Is there consulting / support?

(20040623) A variety of services offer assistance in deploying SPF and related technologies.

  • For small installations, the free wizard is useful.
  • Medium-sized domains may wish to engage independent consultants to assist them with training and installation.
  • Large customers will probably want to contract with Professional Services vendors such as Accenture and EDS. In June 2004, the SPF community started to work with the consulting industry to perform training and technology transfer. We expect that large consulting firms will be ready to work with clients in August 2004.
Please contact wayne@schlitt.net for a free initial consultation. Wayne will refer you to the person or organization best suited to help you.

Are people really going to use this?

The SPF concept was born in early June 2003. A draft RFC has been written and submitted to the IETF for review. SPF has been covered by CNN, CNET, the Washington Post, and others.

Previously, we had to call the major ISPs and tell them which servers in our address range are allowed to send email. That was how we claimed responsibility. We were already doing what SPF does, but we use the telephone rather than DNS. Using SPF is going to make communicating what we are already communicating that much easier.
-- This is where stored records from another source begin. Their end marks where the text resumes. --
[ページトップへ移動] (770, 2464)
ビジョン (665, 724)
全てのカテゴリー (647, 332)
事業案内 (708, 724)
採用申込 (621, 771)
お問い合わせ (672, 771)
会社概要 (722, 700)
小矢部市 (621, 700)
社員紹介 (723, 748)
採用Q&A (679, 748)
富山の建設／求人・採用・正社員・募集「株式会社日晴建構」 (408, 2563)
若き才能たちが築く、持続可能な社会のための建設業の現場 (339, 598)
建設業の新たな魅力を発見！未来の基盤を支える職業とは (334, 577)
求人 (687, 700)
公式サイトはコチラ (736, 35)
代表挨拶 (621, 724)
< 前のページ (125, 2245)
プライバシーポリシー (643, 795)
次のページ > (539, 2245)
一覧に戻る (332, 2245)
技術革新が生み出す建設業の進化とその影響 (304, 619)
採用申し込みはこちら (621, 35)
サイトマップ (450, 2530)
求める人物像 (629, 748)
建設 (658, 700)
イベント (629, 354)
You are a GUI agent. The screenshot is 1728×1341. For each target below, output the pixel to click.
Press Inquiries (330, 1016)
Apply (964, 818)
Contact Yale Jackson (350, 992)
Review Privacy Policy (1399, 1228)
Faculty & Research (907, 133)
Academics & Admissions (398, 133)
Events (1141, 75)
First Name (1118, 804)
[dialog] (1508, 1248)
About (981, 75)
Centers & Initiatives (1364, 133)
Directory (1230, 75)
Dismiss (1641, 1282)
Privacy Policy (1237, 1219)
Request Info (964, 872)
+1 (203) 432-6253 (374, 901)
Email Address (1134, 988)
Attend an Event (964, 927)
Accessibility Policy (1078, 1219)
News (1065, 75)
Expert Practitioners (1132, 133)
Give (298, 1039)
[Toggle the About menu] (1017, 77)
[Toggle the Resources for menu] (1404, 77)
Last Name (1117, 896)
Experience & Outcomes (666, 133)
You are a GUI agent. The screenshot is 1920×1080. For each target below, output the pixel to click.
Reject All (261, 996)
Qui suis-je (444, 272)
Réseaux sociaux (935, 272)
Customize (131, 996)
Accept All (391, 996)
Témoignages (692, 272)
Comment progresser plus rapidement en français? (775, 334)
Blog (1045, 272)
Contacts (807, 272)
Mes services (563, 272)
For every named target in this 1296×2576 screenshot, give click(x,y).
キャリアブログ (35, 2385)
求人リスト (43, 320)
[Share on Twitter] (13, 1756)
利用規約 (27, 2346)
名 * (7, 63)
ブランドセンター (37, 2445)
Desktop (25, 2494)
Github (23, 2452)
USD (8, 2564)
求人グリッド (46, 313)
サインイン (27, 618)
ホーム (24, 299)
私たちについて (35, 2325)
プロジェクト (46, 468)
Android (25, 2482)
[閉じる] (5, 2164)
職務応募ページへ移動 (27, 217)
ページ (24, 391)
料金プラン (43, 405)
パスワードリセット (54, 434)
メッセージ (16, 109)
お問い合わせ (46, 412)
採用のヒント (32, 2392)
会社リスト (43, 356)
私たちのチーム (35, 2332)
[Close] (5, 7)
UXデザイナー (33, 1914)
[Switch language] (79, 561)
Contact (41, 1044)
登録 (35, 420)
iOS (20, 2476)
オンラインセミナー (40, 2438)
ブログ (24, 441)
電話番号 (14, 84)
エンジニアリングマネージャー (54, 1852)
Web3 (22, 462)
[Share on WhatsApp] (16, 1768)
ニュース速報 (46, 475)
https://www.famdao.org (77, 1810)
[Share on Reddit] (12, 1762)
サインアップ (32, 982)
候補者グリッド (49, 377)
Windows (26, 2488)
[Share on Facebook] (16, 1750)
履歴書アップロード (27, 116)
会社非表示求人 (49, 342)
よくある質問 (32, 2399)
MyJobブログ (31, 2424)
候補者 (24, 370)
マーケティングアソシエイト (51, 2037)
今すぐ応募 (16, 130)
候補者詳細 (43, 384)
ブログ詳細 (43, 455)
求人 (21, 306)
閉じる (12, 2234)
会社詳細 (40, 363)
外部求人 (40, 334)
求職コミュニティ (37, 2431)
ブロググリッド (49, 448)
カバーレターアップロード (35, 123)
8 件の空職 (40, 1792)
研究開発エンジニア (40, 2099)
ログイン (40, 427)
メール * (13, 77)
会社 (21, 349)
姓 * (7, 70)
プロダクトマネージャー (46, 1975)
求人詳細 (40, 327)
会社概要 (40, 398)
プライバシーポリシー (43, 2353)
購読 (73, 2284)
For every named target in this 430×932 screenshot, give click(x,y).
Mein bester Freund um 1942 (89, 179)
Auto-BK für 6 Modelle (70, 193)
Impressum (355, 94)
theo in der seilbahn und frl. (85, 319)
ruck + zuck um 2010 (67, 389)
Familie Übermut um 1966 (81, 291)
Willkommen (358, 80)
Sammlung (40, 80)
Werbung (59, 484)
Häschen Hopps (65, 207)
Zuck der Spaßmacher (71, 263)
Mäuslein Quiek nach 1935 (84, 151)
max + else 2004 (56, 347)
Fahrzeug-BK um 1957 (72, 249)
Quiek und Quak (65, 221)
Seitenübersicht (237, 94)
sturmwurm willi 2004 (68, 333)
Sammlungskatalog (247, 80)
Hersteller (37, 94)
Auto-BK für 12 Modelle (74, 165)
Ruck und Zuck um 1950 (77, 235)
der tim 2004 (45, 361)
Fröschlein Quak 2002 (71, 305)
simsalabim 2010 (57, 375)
Think of the original hosts.txt file that got passed around before DNS. That was how they did DNS. Now the have DNS and it just makes life easier. That is what SPF is - it is doing something that is already being done but now it is a lot easier.

-- J. Gardner, Mass Mail Systems Developer, Amazon.com, 20040714

Already, many large ISPs, including AOL and GMail, have published SPF records, and AOL will use it for whitelisting in 2004.

The Anti-Spam Technical Alliance comprising AOL, Earthlink, Yahoo, Microsoft, British Telecom, and Comcast have endorsed the publishing and use of SPF records in their June 2004 report. (We're not mentioned by name for political reasons, so you have to read between the lines.)

SpamAssassin has SPF support.

DynDNS has altered the TXT configuration for its Custom DNS service to allow people to publish SPF records.

PairNIC, eNom, ZoneEdit, and EasyDNS are some of the DNS service providers who support SPF. The .TM Registry has announced its support for SPF.

Some well-known names protected by SPF today include:

  • AOL.com
  • Altavista.com
  • DynDNS.org
  • eOnline.com
  • Earthlink.net
  • Google.com
  • GNU.org
  • LiveJournal.com
  • MotleyFool.com
  • OReilly.com
  • Oxford.ac.uk
  • PairNIC.com
  • Perl.org
  • PhilZimmermann.com
  • SAP.com
  • Spamhaus.org
  • Symantec.com
  • Ticketmaster.com
  • w3.org

Antispam and MTA vendors that support SPF

Sendmail, Sophos, Symantec, GFI Software, Declude Junkmail, Brightmail, IronPort, Ciphertrust, MailArmory, MailFrontier, Roaring Penguin Software, Atlantic Sky, Communigate Pro, and others.